* Start *

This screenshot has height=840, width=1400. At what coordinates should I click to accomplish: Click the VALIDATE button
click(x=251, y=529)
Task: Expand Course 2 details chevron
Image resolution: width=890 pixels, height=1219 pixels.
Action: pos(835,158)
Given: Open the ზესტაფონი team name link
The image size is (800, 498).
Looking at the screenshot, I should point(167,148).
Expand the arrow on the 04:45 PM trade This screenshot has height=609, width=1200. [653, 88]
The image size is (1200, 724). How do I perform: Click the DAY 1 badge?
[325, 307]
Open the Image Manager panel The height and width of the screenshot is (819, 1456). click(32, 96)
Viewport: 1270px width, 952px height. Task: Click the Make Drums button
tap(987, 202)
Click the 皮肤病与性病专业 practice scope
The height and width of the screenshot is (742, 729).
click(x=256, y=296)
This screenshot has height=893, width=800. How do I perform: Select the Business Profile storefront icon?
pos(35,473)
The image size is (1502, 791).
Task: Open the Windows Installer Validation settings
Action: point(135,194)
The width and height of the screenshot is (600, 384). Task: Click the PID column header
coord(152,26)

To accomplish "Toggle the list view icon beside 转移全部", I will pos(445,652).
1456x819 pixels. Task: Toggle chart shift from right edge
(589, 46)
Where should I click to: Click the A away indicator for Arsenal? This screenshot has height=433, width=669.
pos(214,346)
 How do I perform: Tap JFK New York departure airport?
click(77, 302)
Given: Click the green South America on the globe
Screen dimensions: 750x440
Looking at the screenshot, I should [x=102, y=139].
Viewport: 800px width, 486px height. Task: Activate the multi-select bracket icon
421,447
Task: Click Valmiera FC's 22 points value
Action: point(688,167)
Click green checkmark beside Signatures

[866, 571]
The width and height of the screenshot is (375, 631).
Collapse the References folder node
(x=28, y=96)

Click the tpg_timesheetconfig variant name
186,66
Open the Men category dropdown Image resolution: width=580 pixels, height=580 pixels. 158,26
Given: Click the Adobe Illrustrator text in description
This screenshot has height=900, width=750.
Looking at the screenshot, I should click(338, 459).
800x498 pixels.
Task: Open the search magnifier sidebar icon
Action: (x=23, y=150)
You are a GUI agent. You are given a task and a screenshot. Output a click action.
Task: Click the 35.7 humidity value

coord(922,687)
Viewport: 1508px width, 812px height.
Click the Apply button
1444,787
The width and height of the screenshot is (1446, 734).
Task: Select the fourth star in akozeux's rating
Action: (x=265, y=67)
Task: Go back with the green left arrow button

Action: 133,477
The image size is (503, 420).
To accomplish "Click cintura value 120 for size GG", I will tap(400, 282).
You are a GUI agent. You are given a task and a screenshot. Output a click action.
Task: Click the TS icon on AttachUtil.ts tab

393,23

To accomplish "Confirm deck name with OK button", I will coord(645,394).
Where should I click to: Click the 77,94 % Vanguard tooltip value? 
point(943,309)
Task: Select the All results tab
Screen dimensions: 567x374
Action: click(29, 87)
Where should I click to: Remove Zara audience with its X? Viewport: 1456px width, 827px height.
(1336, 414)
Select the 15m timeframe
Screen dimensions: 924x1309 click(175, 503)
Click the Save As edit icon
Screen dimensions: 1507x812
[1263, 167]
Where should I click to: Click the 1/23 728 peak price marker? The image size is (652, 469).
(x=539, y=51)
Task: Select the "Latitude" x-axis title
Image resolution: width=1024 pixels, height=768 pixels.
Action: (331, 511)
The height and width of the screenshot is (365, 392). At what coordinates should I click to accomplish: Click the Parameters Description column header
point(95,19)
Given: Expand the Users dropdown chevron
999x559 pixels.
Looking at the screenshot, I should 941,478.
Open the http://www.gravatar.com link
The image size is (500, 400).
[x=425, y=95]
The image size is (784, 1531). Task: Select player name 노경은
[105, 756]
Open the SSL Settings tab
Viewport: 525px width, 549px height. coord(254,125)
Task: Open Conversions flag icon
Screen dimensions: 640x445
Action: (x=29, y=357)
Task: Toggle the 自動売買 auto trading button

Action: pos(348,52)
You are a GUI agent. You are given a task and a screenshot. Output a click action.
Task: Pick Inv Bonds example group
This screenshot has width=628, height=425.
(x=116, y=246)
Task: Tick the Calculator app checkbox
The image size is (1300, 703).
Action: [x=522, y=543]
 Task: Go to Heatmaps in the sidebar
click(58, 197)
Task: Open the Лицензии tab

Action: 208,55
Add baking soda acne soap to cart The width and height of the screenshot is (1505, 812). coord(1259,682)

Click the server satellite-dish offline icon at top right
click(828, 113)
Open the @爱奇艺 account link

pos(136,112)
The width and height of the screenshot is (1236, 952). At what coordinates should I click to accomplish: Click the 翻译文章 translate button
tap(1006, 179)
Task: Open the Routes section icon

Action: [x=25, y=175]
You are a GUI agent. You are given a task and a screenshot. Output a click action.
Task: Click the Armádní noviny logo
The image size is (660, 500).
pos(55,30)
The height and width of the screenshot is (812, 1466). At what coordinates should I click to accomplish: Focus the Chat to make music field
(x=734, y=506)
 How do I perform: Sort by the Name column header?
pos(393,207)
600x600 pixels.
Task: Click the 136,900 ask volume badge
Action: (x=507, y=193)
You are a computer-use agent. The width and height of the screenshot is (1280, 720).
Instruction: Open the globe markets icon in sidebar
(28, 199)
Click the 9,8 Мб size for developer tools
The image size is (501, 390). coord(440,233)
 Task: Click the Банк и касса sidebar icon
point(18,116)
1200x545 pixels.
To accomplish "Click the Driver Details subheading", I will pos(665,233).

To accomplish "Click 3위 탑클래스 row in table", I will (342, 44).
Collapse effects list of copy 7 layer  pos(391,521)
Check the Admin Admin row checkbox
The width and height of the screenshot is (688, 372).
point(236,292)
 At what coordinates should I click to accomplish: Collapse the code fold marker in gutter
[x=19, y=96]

* End *

What the exercise asks — Switch "Apply" to "Submit" in the lines beginning with the line that contains "Viewport: 1508px width, 812px height." and going on through the line that contains "Action: pos(348,52)". Return only those lines, with nothing else changed.

Answer below —
Viewport: 1508px width, 812px height.
Click the Submit button
1444,787
The width and height of the screenshot is (1446, 734).
Task: Select the fourth star in akozeux's rating
Action: (x=265, y=67)
Task: Go back with the green left arrow button

Action: 133,477
The image size is (503, 420).
To accomplish "Click cintura value 120 for size GG", I will tap(400, 282).
You are a GUI agent. You are given a task and a screenshot. Output a click action.
Task: Click the TS icon on AttachUtil.ts tab

393,23

To accomplish "Confirm deck name with OK button", I will coord(645,394).
Where should I click to: Click the 77,94 % Vanguard tooltip value? 
point(943,309)
Task: Select the All results tab
Screen dimensions: 567x374
Action: click(29, 87)
Where should I click to: Remove Zara audience with its X? Viewport: 1456px width, 827px height.
(1336, 414)
Select the 15m timeframe
Screen dimensions: 924x1309 click(175, 503)
Click the Save As edit icon
Screen dimensions: 1507x812
[1263, 167]
Where should I click to: Click the 1/23 728 peak price marker? The image size is (652, 469).
(x=539, y=51)
Task: Select the "Latitude" x-axis title
Image resolution: width=1024 pixels, height=768 pixels.
Action: (331, 511)
The height and width of the screenshot is (365, 392). At what coordinates should I click to accomplish: Click the Parameters Description column header
point(95,19)
Given: Expand the Users dropdown chevron
999x559 pixels.
Looking at the screenshot, I should 941,478.
Open the http://www.gravatar.com link
The image size is (500, 400).
[x=425, y=95]
The image size is (784, 1531). Task: Select player name 노경은
[105, 756]
Open the SSL Settings tab
Viewport: 525px width, 549px height. coord(254,125)
Task: Open Conversions flag icon
Screen dimensions: 640x445
Action: (x=29, y=357)
Task: Toggle the 自動売買 auto trading button

Action: pos(348,52)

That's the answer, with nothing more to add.